Well we're at least dealing with the same string then
That gives me roughly the same results for String.IndexOf and using a
regular expression.
And, I wouldn't call it a "problem" ;-)
We don't know the OP's typical data, so random data should give at least a
clue. And I'm using average-case performance.
Well, you're using "whatever case we happen to get" performance -
without knowing anything about the real world data, we don't know what
"average-case" performance is going to be at all. For instance, where
did you get "1234" from? The results change very dramatically if you
change it to "123" for instance, presumably because "123" is found
fairly early in the string, which is where String.IndexOf does better.
(Searching for "123" gives results of 2.89s for String.IndexOf, and
4.52s for regular expressions, for a million iterations (one test
only.))
Yes, but in this case you didn't answer the OP's question, you instead
corrected mine, and I think that's inappropriate unless my answer is wrong.
I'm not sure that "corrected" is the right word for what I did -
certainly "commented on".
I don't think my original reply was wrong: you might want to read it again -
I don't think you would have given that guy a different advice, (at least
considering the performance data I have).

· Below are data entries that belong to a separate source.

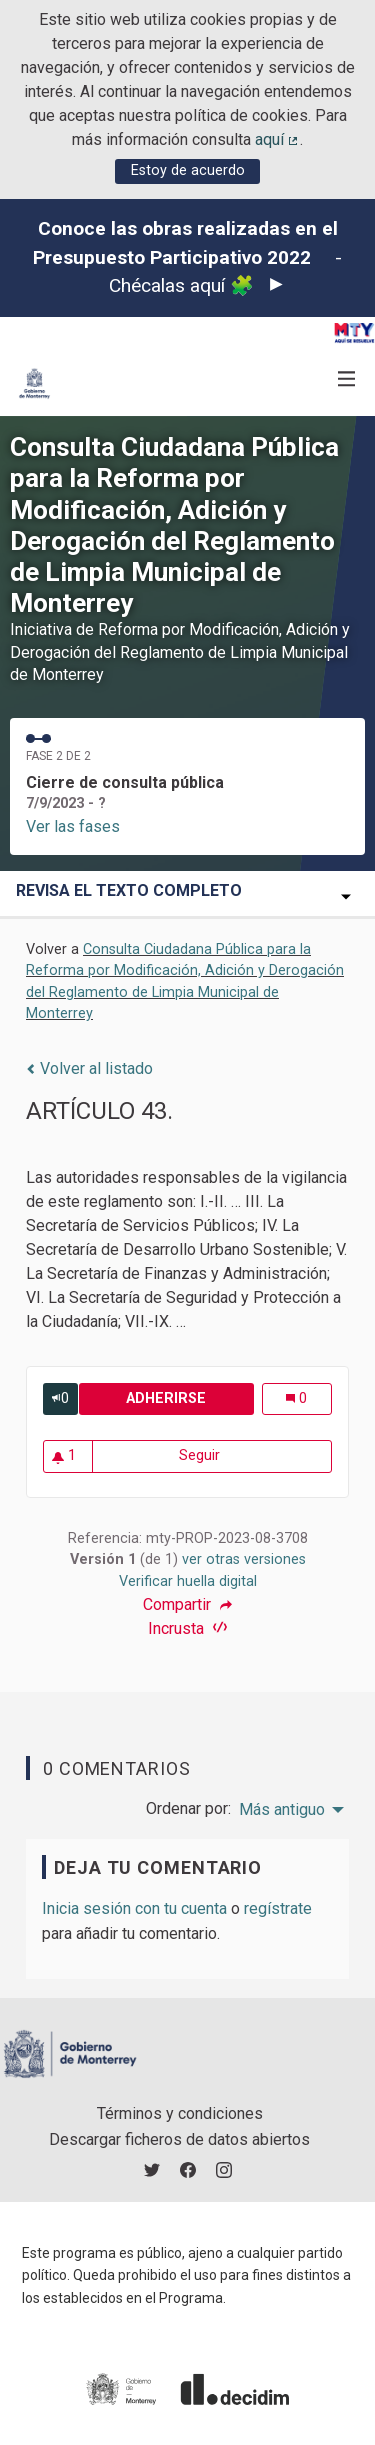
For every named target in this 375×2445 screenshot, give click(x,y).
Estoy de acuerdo (188, 170)
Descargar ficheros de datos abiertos (179, 2139)
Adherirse (189, 1398)
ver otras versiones (244, 1559)
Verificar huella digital (188, 1581)
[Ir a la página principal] (34, 383)
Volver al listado (89, 1068)
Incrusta (187, 1628)
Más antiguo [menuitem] (282, 1810)
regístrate (278, 1908)
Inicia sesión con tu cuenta (134, 1908)
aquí (278, 139)
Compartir (187, 1605)
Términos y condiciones (180, 2113)
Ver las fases (73, 826)
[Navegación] (347, 379)
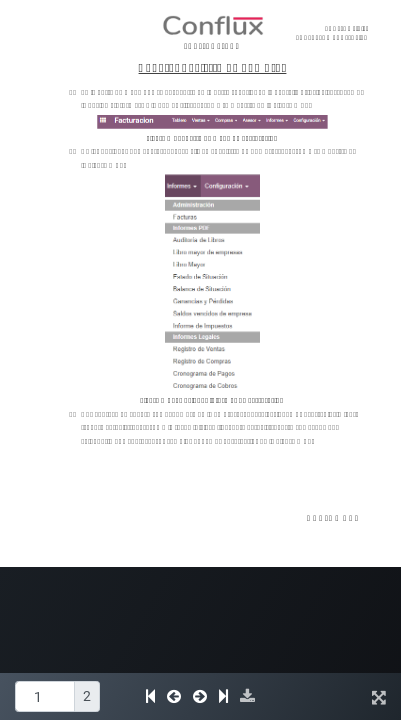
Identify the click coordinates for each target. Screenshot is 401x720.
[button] (247, 696)
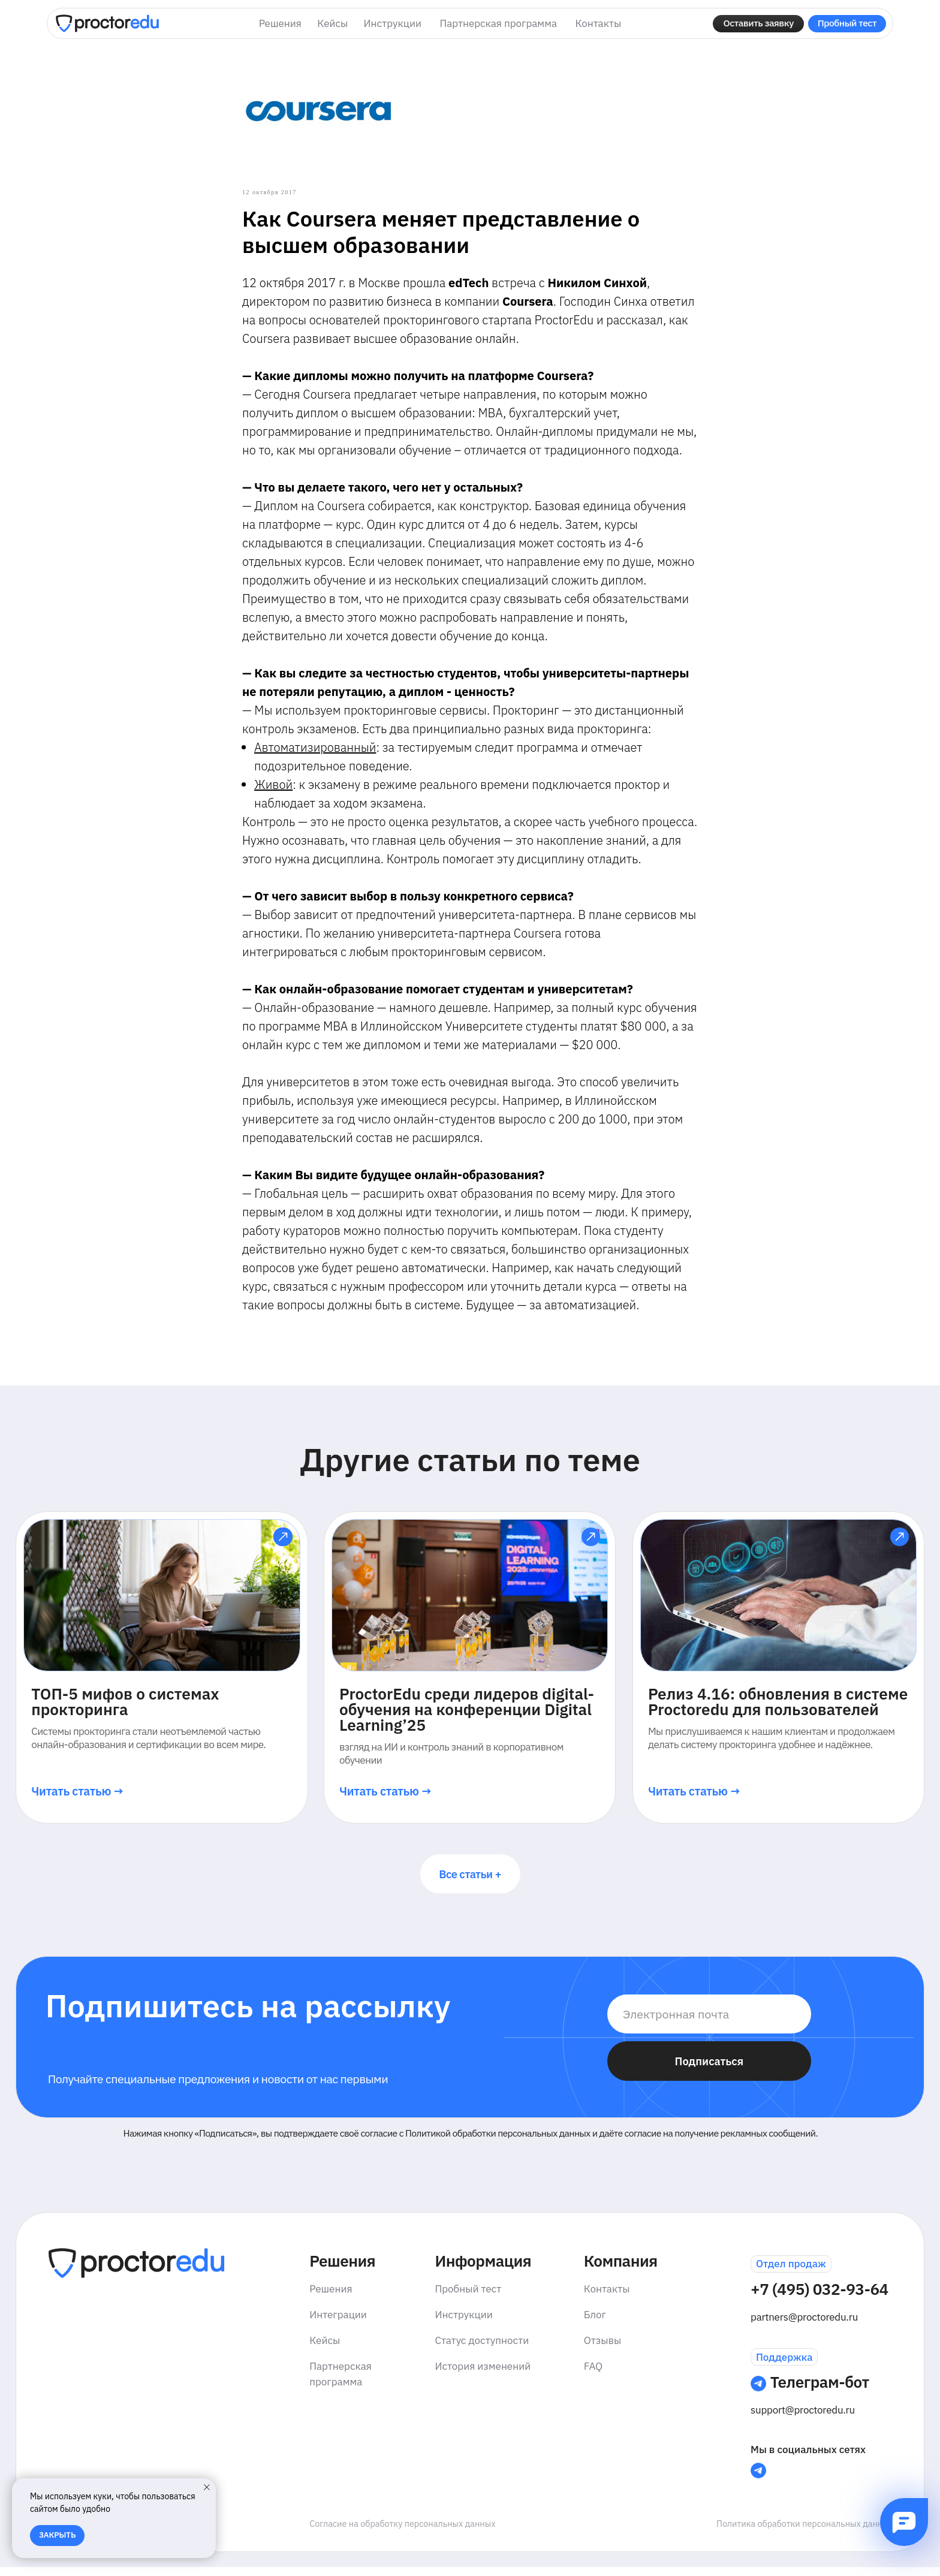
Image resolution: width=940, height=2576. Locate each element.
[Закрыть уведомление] (207, 2487)
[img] (107, 23)
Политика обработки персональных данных (804, 2532)
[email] (709, 2022)
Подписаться (709, 2069)
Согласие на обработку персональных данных (402, 2532)
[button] (758, 23)
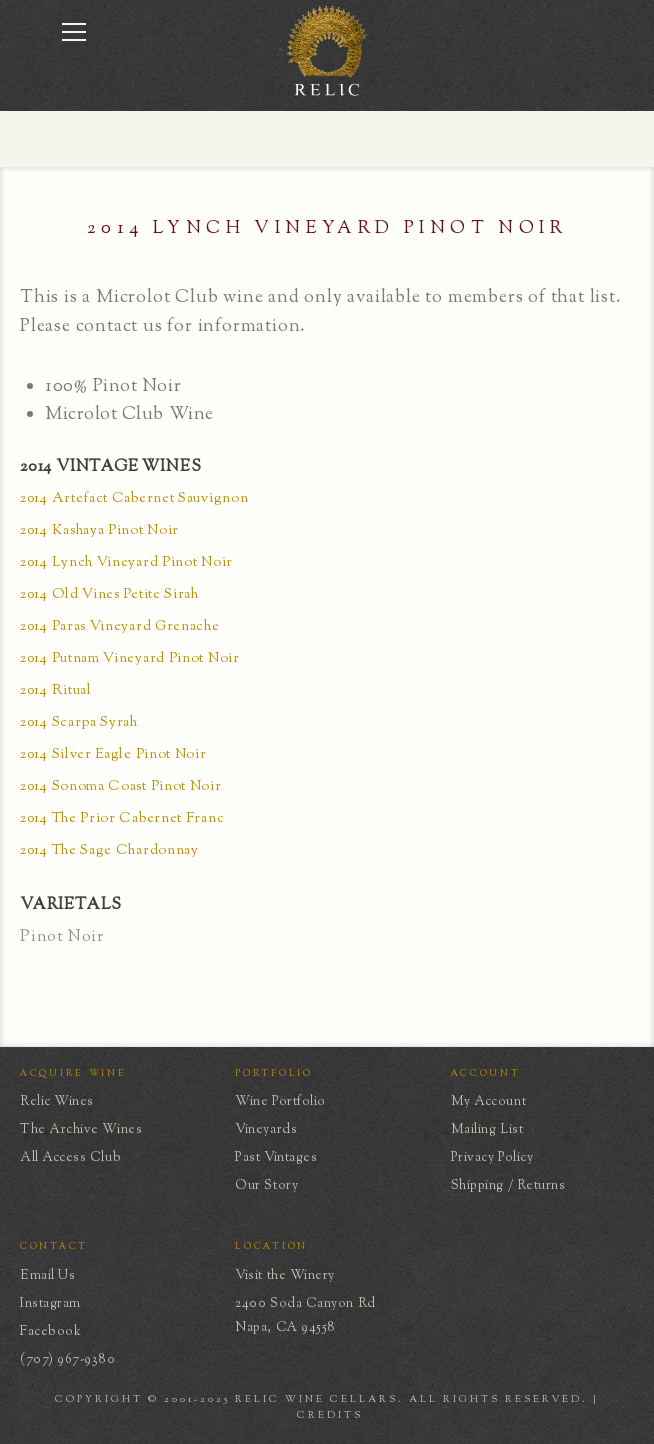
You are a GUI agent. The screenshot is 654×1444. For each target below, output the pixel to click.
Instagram (50, 1304)
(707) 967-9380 (68, 1360)
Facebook (50, 1332)
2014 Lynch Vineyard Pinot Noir (126, 563)
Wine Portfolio (280, 1102)
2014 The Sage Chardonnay (109, 851)
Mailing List (487, 1130)
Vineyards (266, 1130)
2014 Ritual (56, 691)
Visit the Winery (285, 1276)
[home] (327, 94)
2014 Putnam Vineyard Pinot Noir (130, 659)
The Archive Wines (81, 1130)
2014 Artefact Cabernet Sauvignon (134, 499)
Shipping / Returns (508, 1186)
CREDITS (330, 1415)
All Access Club (70, 1158)
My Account (488, 1102)
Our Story (266, 1186)
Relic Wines (57, 1102)
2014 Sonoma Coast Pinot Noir (121, 787)
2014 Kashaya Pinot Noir (99, 531)
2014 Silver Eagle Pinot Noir (113, 755)
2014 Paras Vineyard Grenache (120, 627)
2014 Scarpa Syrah (79, 723)
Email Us (47, 1276)
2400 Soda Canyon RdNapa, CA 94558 (305, 1316)
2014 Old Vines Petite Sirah (109, 595)
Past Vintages (276, 1158)
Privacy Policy (492, 1158)
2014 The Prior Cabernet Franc (122, 819)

If I'd had the same results you'd had, I would probably have
recommended REs, yes - but definitely with a caveat that it's worth
checking that this really is the performance bottleneck, as IndexOf is
more readable and in most cases has "good enough" performance. When
advocating any "more complex" code for performance reasons, I tend to
put such a caveat in. (I consider regular expressions more complex as
you need to be careful about the search string - if it contains any
characters that are "special" for regexes, you may need to escape them,
for instance.)
Having looked at my reply to you, btw, I noticed I'd used the phrase
"hard-coded", and so I thought I'd apply that to our particular test. I
assume this is pretty much what Boyes-Moore does:
static int Find1234 (string haystack)
{
int index=0;
int max = haystack.Length-3;
while (index < max)
{
if (haystack[index]=='1')
{
if (haystack[index+1]=='2')
{
if (haystack[index+2]=='3')
{
if (haystack[index+3]=='4')
{
return index;
}
else
index += 3;
}
else
index+=2;
}
else
index++;
}
else
index++;
}
return -1;
}
(I think that's correct, isn't it?)
I haven't tried to optimise it any further, but it already just about
out-performs the other ways in a few test cases. (That's not using
compiled reg-exes, admittedly - just your original test code.)